Edain nodded, caught two others with his glance and slid to the ground himself, moving forward through the brush as easily as his totem Wolf might have done, bow in hand. Asgerd followed him; she was good at skulking in these woods. Ulfhild went too, and she was very good indeed; a little surprising, since you didn’t expect that degree of slinking marten grace from someone built like a white-oak barrel. Garbh ghosted along at her master’s heels, head low and thin black lips drawn up silently over long yellow fangs that knit together like edges of jagged broken glass. The mottled gray-white-brown wool of the scouts’ coats and hoods disappeared almost instantly.
The rest waited, apart from dismounting to spa
re the horses; there wasn’t much point in doing anything else until they knew the facts. After a half hour a raven went gruck, or something that was very close to the real thing, and from what sounded like the forest edge ahead. Eyes came up, and spearpoints and drawn bows; Artos let one corner of his mouth quirk up, and then answered with the same call. Garbh trotted into sight, and the three scouts after her. Asgerd looked grimly tense; Ulfhild was grinning, blood on the Norrheimer broadsword naked in her hand; Edain jogged with the same tireless hunter’s pace he always used unless he was sprinting.
“Action?” Rudi asked.
“Acht, nothing but a scuffle, Chief. The Norrheimers are there, all right, and they’re between us and the enemy. We met a few of the Bekwa, stragglers, is all, the which was unluckier for them than us.”
Fred Thurston had the map out before he arrived, and the young Mackenzie sketched on it with one finger.
“On all the six hills. They’re close enough to support each other—half-bowshot. Well, half for Mackenzies; three-quarters, here. We got close enough to shout, and the Bekwa are led by a red-robe right enough . . . but only the one bachlach, the exceeding luck and good fortune of it. The fighting-men are all Bekwa, none of our old friends from Corwin.”
Artos nodded. “They could send a few missionaries to convert men,” he said. “Easier than armies.”

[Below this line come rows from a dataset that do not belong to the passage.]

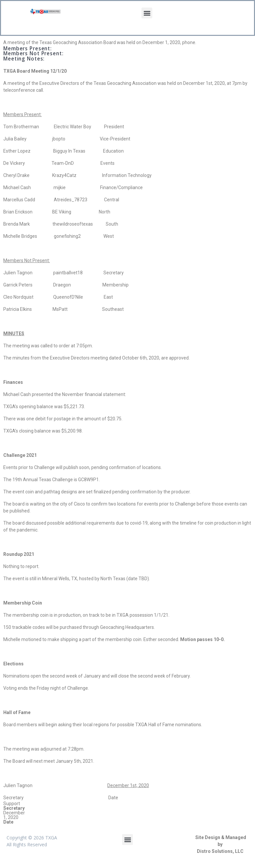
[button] (147, 13)
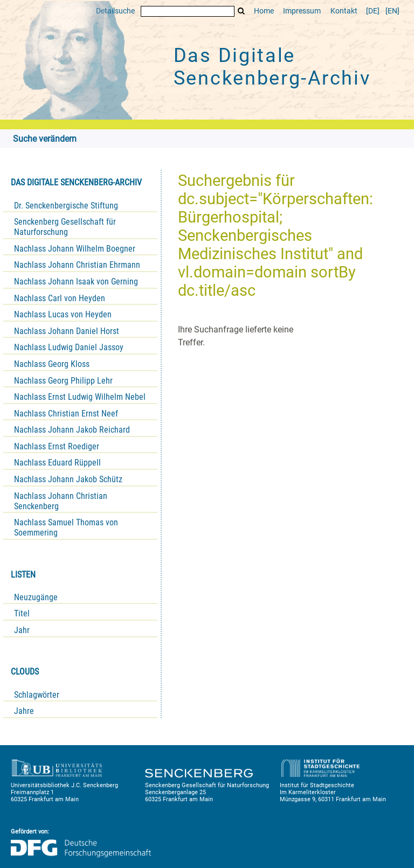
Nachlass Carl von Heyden (59, 298)
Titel (22, 613)
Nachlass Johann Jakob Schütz (68, 479)
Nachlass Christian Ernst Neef (66, 413)
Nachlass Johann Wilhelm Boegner (74, 248)
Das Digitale (272, 67)
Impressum (302, 11)
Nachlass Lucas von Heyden (63, 314)
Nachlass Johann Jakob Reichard (72, 429)
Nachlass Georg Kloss (52, 364)
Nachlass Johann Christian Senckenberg (60, 501)
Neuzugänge (36, 597)
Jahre (24, 711)
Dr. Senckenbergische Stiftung (66, 205)
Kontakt (344, 11)
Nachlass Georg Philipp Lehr (63, 380)
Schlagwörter (37, 695)
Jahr (22, 630)
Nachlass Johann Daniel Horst (66, 331)
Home (264, 11)
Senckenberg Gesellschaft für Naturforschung (65, 227)
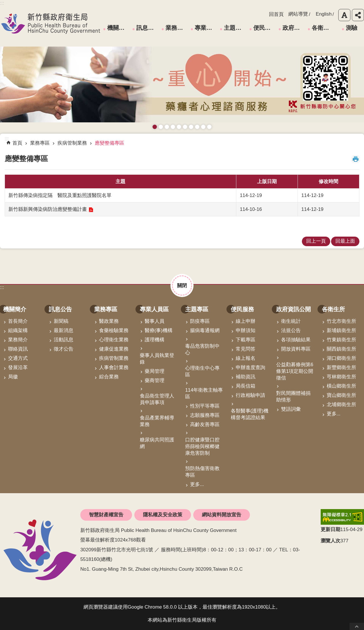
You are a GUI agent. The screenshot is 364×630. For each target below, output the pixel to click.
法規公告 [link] (291, 330)
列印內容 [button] (356, 159)
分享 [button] (358, 15)
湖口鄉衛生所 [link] (341, 358)
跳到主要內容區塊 (3, 3)
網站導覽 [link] (298, 14)
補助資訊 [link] (246, 377)
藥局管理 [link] (155, 371)
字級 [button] (344, 15)
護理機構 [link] (155, 340)
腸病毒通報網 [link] (205, 330)
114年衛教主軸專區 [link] (204, 393)
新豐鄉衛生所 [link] (341, 367)
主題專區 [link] (235, 28)
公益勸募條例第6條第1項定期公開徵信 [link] (295, 371)
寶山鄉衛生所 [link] (341, 395)
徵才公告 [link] (64, 349)
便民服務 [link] (265, 28)
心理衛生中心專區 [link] (202, 371)
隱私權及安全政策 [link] (163, 515)
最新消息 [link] (64, 330)
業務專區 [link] (177, 28)
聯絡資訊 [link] (18, 349)
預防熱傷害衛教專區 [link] (202, 472)
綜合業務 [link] (109, 377)
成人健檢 (203, 127)
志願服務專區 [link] (205, 415)
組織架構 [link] (18, 330)
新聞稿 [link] (61, 321)
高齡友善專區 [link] (205, 424)
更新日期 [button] (330, 529)
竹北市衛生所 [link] (341, 321)
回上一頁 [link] (316, 241)
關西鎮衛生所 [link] (341, 349)
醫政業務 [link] (109, 321)
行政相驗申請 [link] (250, 395)
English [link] (324, 14)
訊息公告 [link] (148, 28)
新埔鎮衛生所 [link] (341, 330)
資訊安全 (185, 127)
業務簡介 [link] (18, 340)
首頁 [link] (17, 143)
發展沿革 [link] (18, 367)
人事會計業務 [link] (114, 367)
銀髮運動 (209, 127)
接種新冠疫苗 (161, 127)
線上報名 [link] (246, 358)
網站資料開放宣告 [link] (222, 515)
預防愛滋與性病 (167, 127)
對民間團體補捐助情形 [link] (293, 397)
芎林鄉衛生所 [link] (341, 377)
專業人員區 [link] (206, 28)
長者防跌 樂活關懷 (173, 127)
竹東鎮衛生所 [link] (341, 340)
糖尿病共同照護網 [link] (157, 443)
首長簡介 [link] (18, 321)
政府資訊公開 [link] (294, 28)
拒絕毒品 (191, 127)
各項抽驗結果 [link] (296, 340)
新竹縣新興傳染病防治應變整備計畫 (48, 209)
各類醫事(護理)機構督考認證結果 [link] (250, 414)
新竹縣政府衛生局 (51, 23)
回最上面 (357, 626)
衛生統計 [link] (291, 321)
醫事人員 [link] (155, 321)
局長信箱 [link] (246, 386)
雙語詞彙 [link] (291, 409)
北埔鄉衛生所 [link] (341, 404)
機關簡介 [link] (119, 28)
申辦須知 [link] (246, 330)
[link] (342, 517)
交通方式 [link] (18, 358)
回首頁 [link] (276, 14)
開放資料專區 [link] (296, 349)
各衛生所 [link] (323, 28)
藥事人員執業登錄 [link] (157, 359)
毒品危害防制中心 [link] (202, 349)
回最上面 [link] (345, 241)
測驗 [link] (352, 28)
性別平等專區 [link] (205, 406)
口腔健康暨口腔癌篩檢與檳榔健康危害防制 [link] (202, 446)
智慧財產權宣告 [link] (106, 515)
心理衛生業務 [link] (114, 340)
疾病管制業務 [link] (72, 143)
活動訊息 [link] (64, 340)
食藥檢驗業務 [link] (114, 330)
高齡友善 (179, 127)
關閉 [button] (182, 285)
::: (2, 287)
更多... (197, 484)
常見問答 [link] (246, 349)
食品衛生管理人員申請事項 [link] (157, 399)
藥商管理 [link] (155, 380)
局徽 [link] (13, 377)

“That’s a good formation, if they keep coming straight at him,” Fred said, his black eyes narrow on the map and then glancing up abstracted as he built a model in his mind. “Good when neither side has field artillery, that is.”
“They will keep coming,” Ignatius said. “From all our experience with the CUT, most of their . . . priests . . . can think of nothing but hammer blows.”
“Numbers?” Mathilda asked. “Hammers work, if you have a big enough one.”